Simple Off-Grid Living with Solar
Outside our tinyhouse in rural PA overlooking a pond and garden
Design Specifications
Location: Allentown, PA
Sq Ft: ~300, 14.5 x 12 (2 floors)
Foundation: Existing goat shed foundation, reconstructed
Construction: 2x4 wall construction (Recommend 2x6 but space was limited)
Insulation: R13 walls (would be 19 with 2x6 walls), R27 ceiling 2x8 rafters, R38 Floor 2x10 joists.
Windows: Reclaimed Victorian windows from the 1880's, Single pane with added storm windows.
Door: Reclaimed beveled glass Victorian door from the 1890's. Storm door to be added later.
Siding: Real cedar for low maintenance.
Heat/AC: Mini-Split unit with SEER rating of 23. Recommend SEER of 30 or hybred Solar / Grid mini-split.
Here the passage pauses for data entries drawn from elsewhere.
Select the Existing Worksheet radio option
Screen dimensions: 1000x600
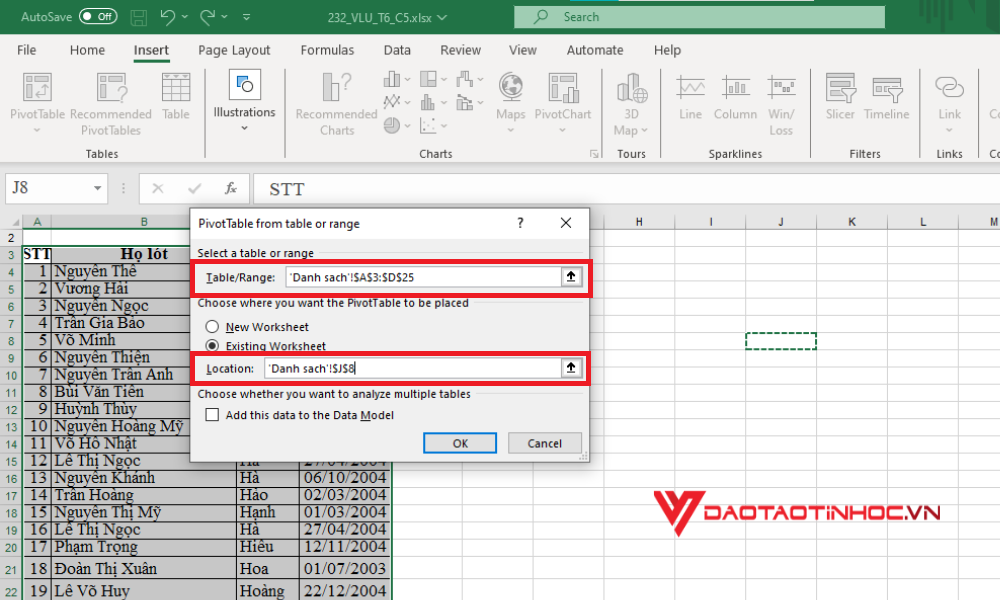coord(212,346)
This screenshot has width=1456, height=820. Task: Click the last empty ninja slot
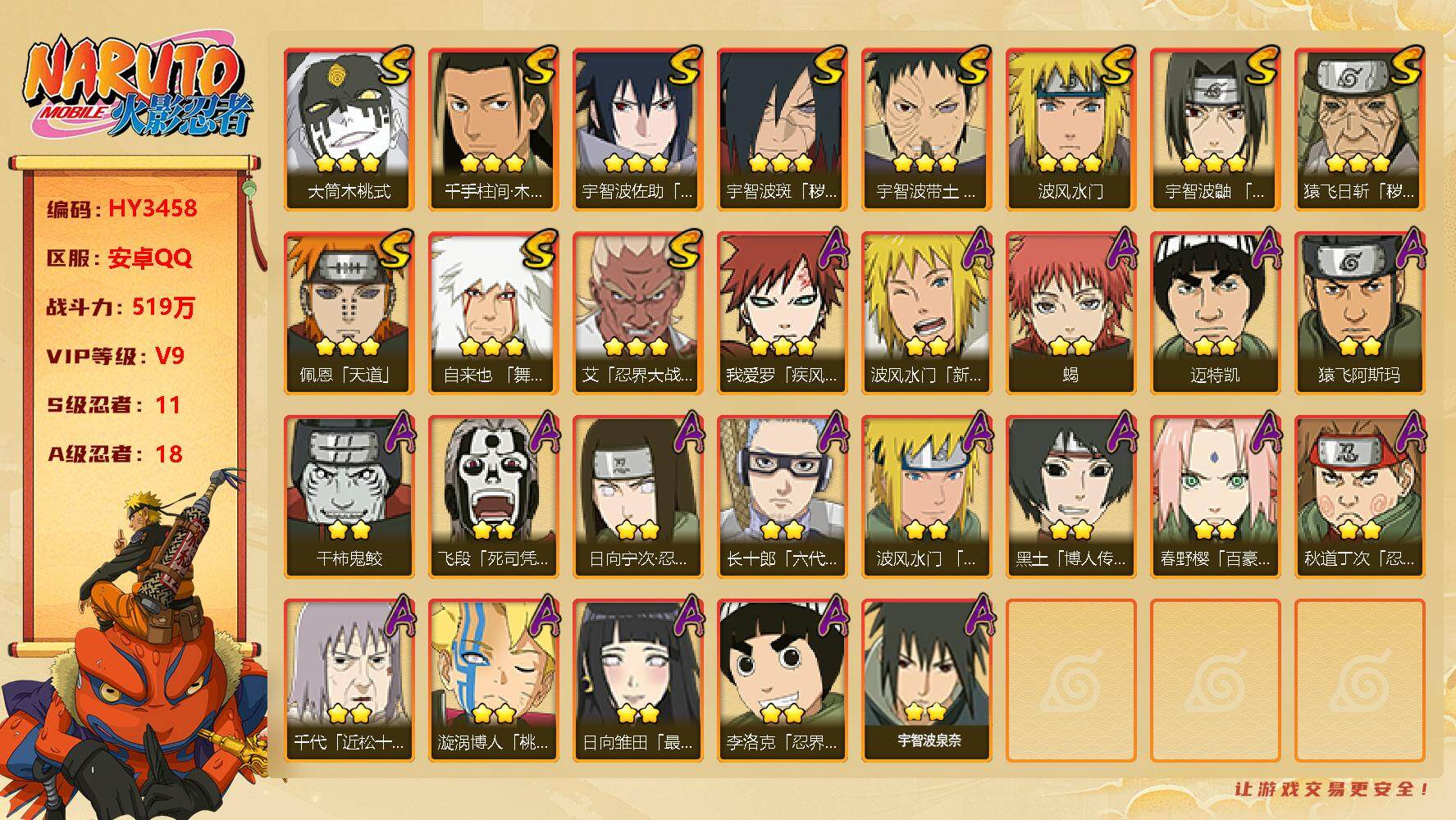tap(1359, 680)
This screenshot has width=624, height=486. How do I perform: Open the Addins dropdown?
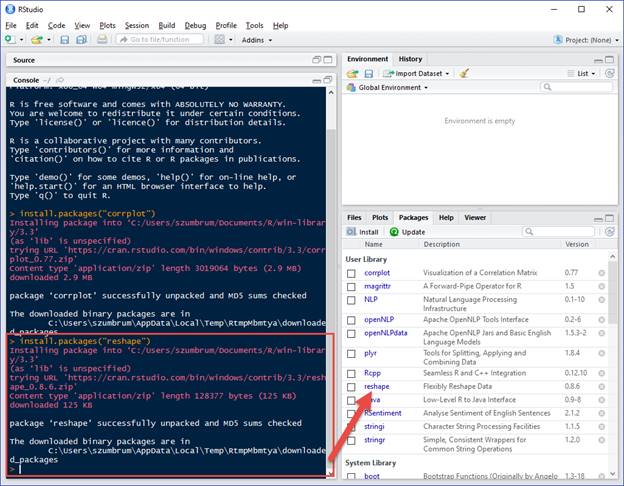[257, 40]
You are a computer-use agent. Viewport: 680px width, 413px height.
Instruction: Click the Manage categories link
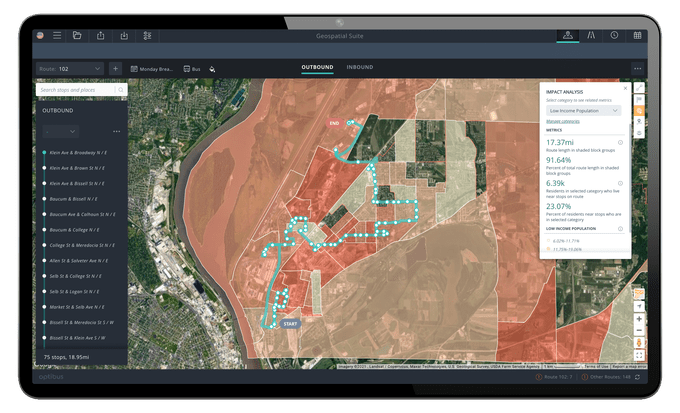point(565,121)
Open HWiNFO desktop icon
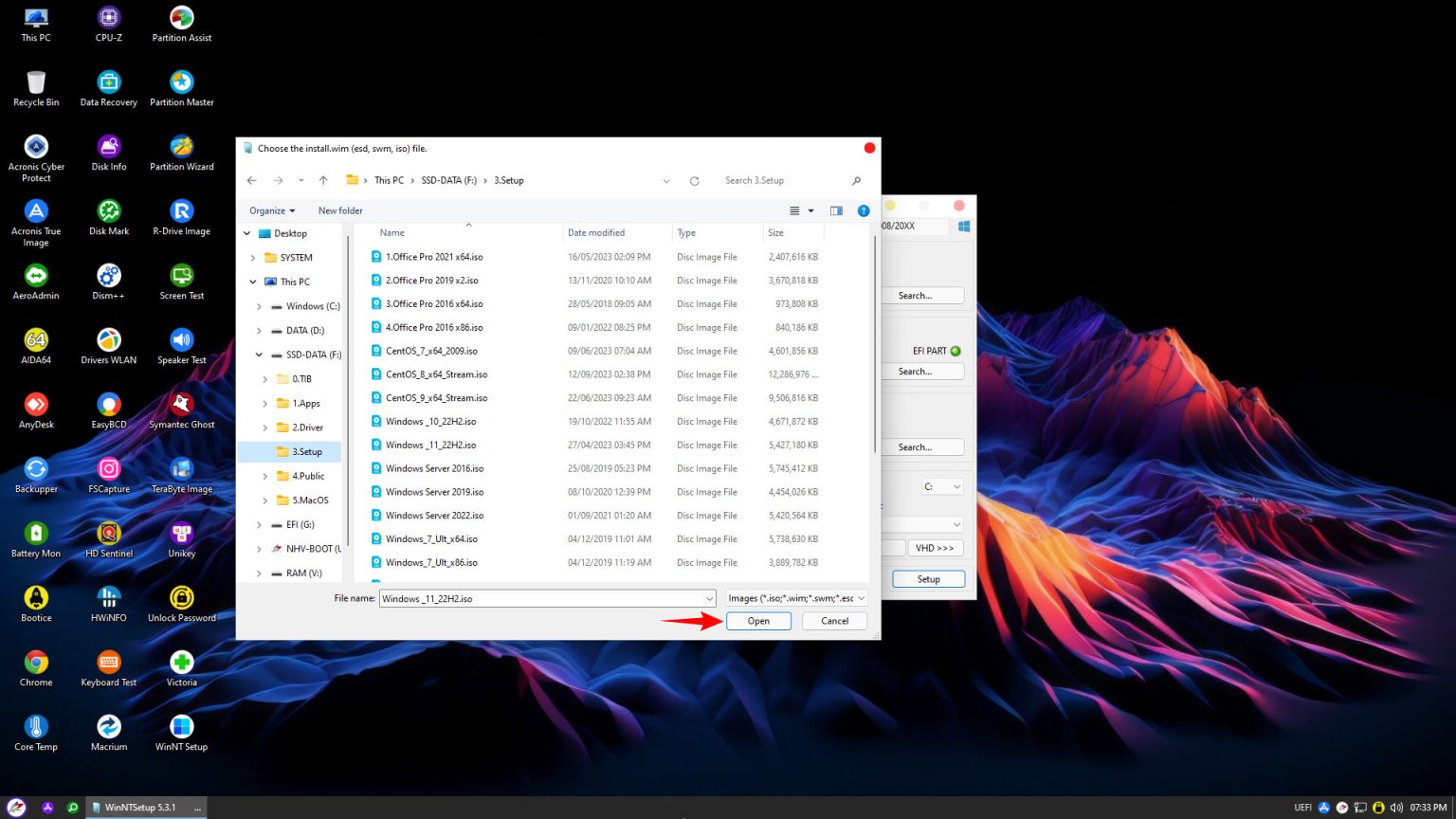The image size is (1456, 819). tap(107, 597)
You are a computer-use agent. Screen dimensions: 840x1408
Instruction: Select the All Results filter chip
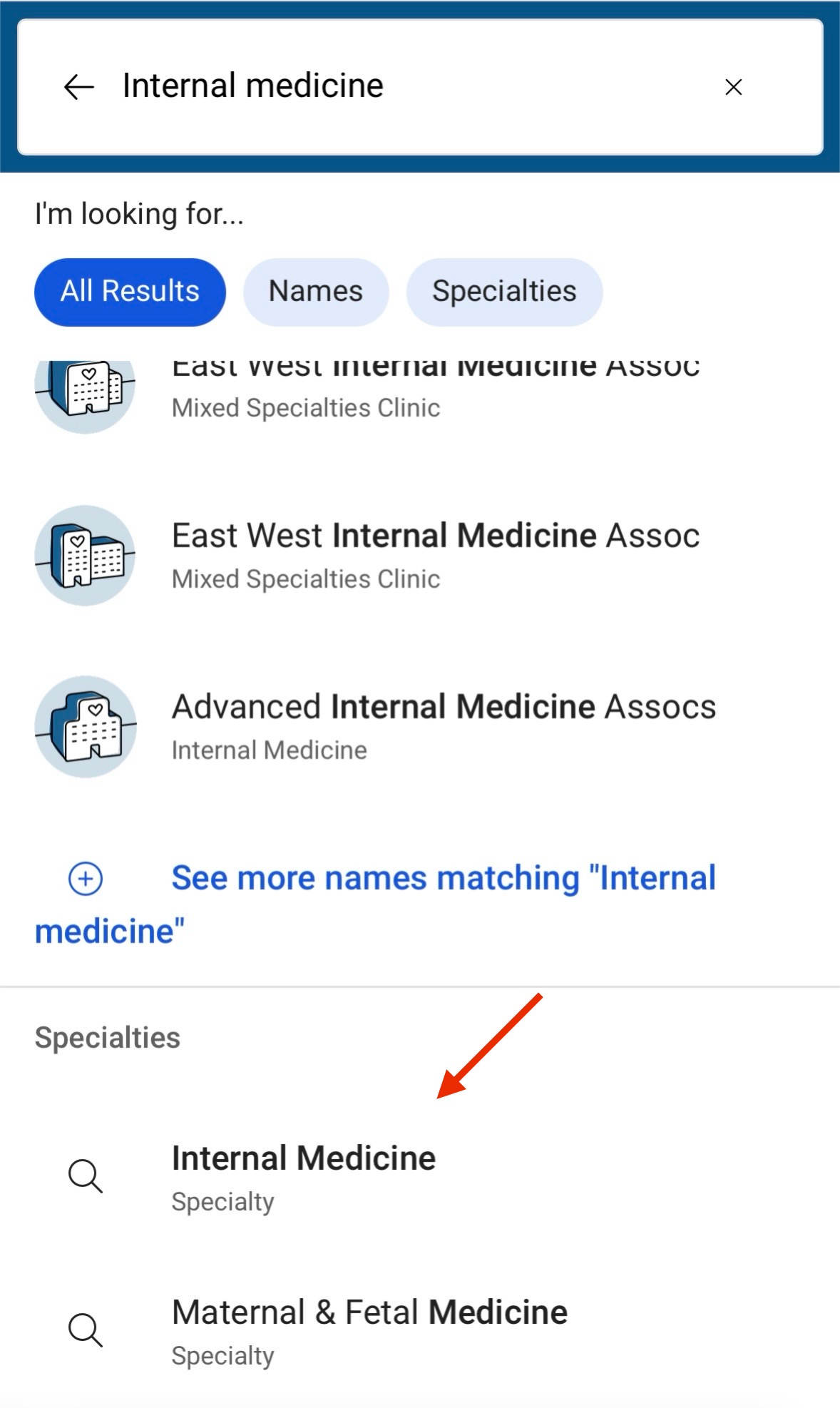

Recommend a vented propane heater for backup with insufficient sun runs the Powerwall down.
Hot water: Not added yet but solar electric with backup propane anticipated.
Cooking: Countertop induction hotplate. Could install a small propane stovetop if you are installing propane for backup heat and hot water.
Refrigeration: Efficient mini-fridge or mid size fridge.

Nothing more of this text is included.